Sunday, February 14, 2010

The beauty of homemade blue jean bags



An important note to those whom I hold dear, yet I ignore to varying degrees:
Well, I've probably attempted to apologize to you before- although a select few I shamefully resisted for years giving this apology, as the apology itself meant breaking a silence that I suppose I was not yet ready to break. I still don't have a tidy explanation for why I was unable to reengage during
and after my Italian voyages. I know that after the first time I came back from Italy, I found myself unable to maintain the relationships I had just the year before. I essentially lopped off half the names on the list of people I considered friends. Those "lopped off" weren't at all those I considered less important. Basically, those who were geographically less convienent (read:not Fullertonians) were the ones whose friendship I allowed to expire; set aside like a once loved pair of jeans that no

longer fit. I still keep them around- but I never wear them, and probably won't ever again. Among [these neglected friends] who *might* read this are Nikki and Daniel (and Daniel: I certainly owe an apology to Stephi as well, who never understood that my selfish behavior in no way reflected on her or my opinion of her). I'm placing rather personal apologies in a rather public forum because I was often unable to make that first step in an exclusive and engaging
manner. The fact that even those [some of those who] shouldn't have befriended me in Facebook [did request to be my friend] gives me hope something can be resurrected in my new existence. To my Fullertonians who I've only been ignoring for a few months: Well, I suppose your used to this from me by now. The overarching point being: I actually hope this very blogthing can keep [me] somewhat engaged with my home

world. So I might not be able to [wear] those "old jeans" like I once did, but who knows, maybe I can find some new reason to pull them out of the closet. Make a bag out of them perhaps.

Middle School til you scream

[In the very small notation around the dashed line:]
A friend of mine asked for something like this [i.e. this blog]. I look for any excuse to write these days.

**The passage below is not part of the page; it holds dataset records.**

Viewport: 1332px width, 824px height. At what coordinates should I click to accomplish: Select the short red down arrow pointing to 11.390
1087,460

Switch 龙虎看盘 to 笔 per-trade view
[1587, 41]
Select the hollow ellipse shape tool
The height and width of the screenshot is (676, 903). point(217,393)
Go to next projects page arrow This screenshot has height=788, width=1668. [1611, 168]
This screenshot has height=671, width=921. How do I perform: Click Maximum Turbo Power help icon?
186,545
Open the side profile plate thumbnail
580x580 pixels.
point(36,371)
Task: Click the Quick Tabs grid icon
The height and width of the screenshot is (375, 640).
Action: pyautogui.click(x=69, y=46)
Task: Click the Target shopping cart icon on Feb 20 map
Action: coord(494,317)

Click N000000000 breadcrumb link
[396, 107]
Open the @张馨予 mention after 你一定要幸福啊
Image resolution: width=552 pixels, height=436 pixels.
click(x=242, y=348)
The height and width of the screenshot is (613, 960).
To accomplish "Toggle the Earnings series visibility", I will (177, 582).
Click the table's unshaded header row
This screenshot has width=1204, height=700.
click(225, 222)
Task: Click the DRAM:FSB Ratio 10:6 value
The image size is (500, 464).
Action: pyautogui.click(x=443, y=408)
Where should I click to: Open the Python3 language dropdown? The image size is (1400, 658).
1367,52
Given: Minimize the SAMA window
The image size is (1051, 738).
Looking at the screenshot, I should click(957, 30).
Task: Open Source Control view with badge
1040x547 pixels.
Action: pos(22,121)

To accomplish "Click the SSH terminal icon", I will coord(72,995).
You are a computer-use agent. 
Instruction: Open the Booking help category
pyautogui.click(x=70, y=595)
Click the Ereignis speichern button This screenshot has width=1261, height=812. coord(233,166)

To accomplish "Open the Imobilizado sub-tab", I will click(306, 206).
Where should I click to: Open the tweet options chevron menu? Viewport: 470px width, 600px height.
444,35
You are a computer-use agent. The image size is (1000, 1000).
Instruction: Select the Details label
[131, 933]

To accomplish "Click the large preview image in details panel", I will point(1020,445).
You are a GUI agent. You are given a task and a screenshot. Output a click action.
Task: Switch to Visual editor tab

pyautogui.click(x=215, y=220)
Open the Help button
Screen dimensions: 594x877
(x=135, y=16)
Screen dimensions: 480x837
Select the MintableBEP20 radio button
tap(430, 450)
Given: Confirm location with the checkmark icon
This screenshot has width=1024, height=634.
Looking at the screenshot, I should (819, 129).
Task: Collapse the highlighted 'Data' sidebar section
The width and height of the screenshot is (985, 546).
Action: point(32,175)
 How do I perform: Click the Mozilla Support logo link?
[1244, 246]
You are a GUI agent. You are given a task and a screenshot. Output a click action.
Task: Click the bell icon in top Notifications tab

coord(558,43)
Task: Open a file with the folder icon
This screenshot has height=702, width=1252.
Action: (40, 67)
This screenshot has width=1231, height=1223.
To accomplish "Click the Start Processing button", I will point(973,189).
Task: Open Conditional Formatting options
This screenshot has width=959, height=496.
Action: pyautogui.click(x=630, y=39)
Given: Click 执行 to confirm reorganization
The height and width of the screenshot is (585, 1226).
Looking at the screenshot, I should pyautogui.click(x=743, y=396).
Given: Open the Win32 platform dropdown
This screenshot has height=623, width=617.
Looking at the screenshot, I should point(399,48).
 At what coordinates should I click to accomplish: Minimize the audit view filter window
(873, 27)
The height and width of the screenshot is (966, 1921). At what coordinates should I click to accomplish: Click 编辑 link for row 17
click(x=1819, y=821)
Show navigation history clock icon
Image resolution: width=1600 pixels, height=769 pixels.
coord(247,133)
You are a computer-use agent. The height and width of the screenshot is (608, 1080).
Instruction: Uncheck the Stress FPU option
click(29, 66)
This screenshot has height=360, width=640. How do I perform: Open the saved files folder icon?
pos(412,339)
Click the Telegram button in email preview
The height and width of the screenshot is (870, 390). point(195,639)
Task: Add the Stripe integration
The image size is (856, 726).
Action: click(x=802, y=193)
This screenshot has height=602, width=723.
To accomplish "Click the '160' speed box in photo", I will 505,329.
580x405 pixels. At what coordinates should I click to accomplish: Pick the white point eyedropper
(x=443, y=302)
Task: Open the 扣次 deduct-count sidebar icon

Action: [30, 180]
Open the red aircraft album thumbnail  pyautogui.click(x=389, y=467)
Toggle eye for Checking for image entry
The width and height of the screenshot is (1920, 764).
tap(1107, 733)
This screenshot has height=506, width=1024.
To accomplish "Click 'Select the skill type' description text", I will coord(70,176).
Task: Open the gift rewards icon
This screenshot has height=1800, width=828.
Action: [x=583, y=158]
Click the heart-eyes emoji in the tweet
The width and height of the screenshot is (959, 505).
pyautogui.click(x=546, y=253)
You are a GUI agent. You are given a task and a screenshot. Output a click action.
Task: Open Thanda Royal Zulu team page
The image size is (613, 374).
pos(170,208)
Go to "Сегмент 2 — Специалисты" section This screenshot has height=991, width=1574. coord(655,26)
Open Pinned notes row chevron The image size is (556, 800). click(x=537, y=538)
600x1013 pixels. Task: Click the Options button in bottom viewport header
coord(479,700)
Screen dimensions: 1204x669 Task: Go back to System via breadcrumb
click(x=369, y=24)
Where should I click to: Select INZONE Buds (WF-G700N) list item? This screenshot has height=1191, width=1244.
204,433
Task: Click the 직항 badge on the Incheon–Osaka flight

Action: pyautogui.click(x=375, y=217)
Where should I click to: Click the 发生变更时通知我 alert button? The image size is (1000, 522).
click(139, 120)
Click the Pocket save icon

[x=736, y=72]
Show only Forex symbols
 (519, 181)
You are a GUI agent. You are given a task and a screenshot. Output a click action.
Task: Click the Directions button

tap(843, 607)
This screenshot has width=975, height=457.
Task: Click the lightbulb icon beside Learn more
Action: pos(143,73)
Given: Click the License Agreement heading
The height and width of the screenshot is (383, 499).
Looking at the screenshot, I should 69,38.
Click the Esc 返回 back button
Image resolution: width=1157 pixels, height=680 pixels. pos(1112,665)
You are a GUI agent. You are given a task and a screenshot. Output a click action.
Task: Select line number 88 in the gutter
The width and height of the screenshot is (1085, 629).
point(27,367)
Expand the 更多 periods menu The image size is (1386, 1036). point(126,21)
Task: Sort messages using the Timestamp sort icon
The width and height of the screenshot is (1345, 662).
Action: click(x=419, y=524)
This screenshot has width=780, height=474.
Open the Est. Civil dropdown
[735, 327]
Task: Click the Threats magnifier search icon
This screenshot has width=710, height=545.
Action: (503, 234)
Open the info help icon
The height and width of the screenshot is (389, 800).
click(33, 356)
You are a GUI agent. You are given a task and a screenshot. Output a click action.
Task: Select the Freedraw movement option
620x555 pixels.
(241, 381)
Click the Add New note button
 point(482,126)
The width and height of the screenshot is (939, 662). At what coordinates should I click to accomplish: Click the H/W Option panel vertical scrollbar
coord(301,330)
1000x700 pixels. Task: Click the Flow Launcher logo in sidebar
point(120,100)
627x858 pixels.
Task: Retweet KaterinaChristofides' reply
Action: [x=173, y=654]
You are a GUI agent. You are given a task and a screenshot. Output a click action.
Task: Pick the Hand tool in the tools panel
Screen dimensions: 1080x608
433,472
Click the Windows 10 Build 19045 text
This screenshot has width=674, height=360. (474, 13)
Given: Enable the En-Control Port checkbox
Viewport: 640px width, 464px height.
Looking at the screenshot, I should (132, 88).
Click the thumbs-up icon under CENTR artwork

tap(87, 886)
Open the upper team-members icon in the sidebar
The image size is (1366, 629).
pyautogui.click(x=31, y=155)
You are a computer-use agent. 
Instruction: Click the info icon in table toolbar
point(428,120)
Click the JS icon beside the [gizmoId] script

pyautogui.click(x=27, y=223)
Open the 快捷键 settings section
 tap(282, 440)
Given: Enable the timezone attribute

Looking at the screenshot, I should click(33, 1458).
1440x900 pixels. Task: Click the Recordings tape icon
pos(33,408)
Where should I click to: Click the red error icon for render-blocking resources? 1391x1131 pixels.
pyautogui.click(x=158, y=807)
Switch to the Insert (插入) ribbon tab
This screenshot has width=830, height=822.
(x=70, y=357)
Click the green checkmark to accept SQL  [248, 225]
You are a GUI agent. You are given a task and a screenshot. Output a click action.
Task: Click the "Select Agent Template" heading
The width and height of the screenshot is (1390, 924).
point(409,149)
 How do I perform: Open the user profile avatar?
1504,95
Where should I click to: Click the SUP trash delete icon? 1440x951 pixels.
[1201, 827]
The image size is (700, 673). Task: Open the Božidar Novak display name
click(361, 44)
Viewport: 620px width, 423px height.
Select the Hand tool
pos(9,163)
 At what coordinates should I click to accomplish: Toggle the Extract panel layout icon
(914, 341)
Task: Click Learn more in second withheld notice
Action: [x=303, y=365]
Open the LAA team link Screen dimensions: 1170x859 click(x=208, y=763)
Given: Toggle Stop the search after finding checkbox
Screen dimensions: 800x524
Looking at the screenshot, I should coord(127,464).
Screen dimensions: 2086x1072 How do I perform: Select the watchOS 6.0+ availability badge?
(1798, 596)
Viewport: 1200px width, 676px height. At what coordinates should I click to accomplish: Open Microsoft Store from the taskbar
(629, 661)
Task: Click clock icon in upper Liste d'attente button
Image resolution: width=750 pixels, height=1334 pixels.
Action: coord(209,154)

I'm about halfway through my hell month-and-a-half. Which sounds terrible that I include the time my folks were out here- their presence was a coincidence. I wish they were still here in fact, and their presence was, at worst, insanity-neutral. Sure having to spend all of my off time showing them around was a little tiring (though- I reiterate, still enjoyable), but their Dario-sitting services were wonderful, as was the fact that Carla's family had to be on their best behavior while my folks [were here] , they saved me headaches that way as well. The hellacious part is mainly the copious amounts of work I have right now. For example, on Monday I work from 8 am until about 9:15 pm with only about 90 minutes to myself. By the end of the month things will mellow out again as a lump of 21 hours/week of class will fall off [my schedule] all at once.

Sunday, February 7, 2010

Functionality!




****So this is going to be how my blog is going to work from now on, for now. Essentially my blog is done first on paper, then translated to digital paper (as seen above), then typewritten below, so as to make the whole thing legible. And yes, I know my handwriting is, well, infantile. ****

[Let's just say it starts with my equivalent of doodling]
A black baby bib with a rapper-style $ medallion. I believe a baby... well, I don't remember [when] Eugene gave it to us. Really who else would make that. I hope he won't despair to know that Dario's never used it, but rather should enjoy that it's hanging as more of an art piece now. I can't see from here, but it's hanging from [a]wire, protruding or otherwise, on a the, uh, it's not a box spring- it's like a metallic cot you put a mattress on. Here in Italy you do.

at least. It's really quite an uncomfortable juxtaposition, this wire spring thing, Eugene's bib, the odd hanger also dangling among the wire-springs. And then completing the image, two chairs under a mountain of clothes. I had yet to figure out what the bib was doing there until now- that corner is Carla's homage to Eugene. I'm not sure she meant the whole corner to be taken as being part of the scene. Indeed this work- which is really quite off-putting in a wonderfully interesting way- is now a co-authored piece. Carla putting that bib [in] a haphazard... a dark (dank?) dingy domestic type place. I'm tired. I was out of

[the] house for 12 hours today, even though I'm only going to get paid for 5 1/4 hours. Get up tomorrow at 7:30, which for me is my earliest day. Too early. Wouldn't that suck if what I hate makes me a better person? How horrible a choice would I have when summer vacation comes along?
Either I:
a) Relax and "feel good" doing jack shit
or
b) Wake up early and be productive.
[Editor's note- apparently Eugene didn't make it after all, but still, he did buy it for us. It's wonderfully tacky but highly useless, it weighs like 10 pounds.]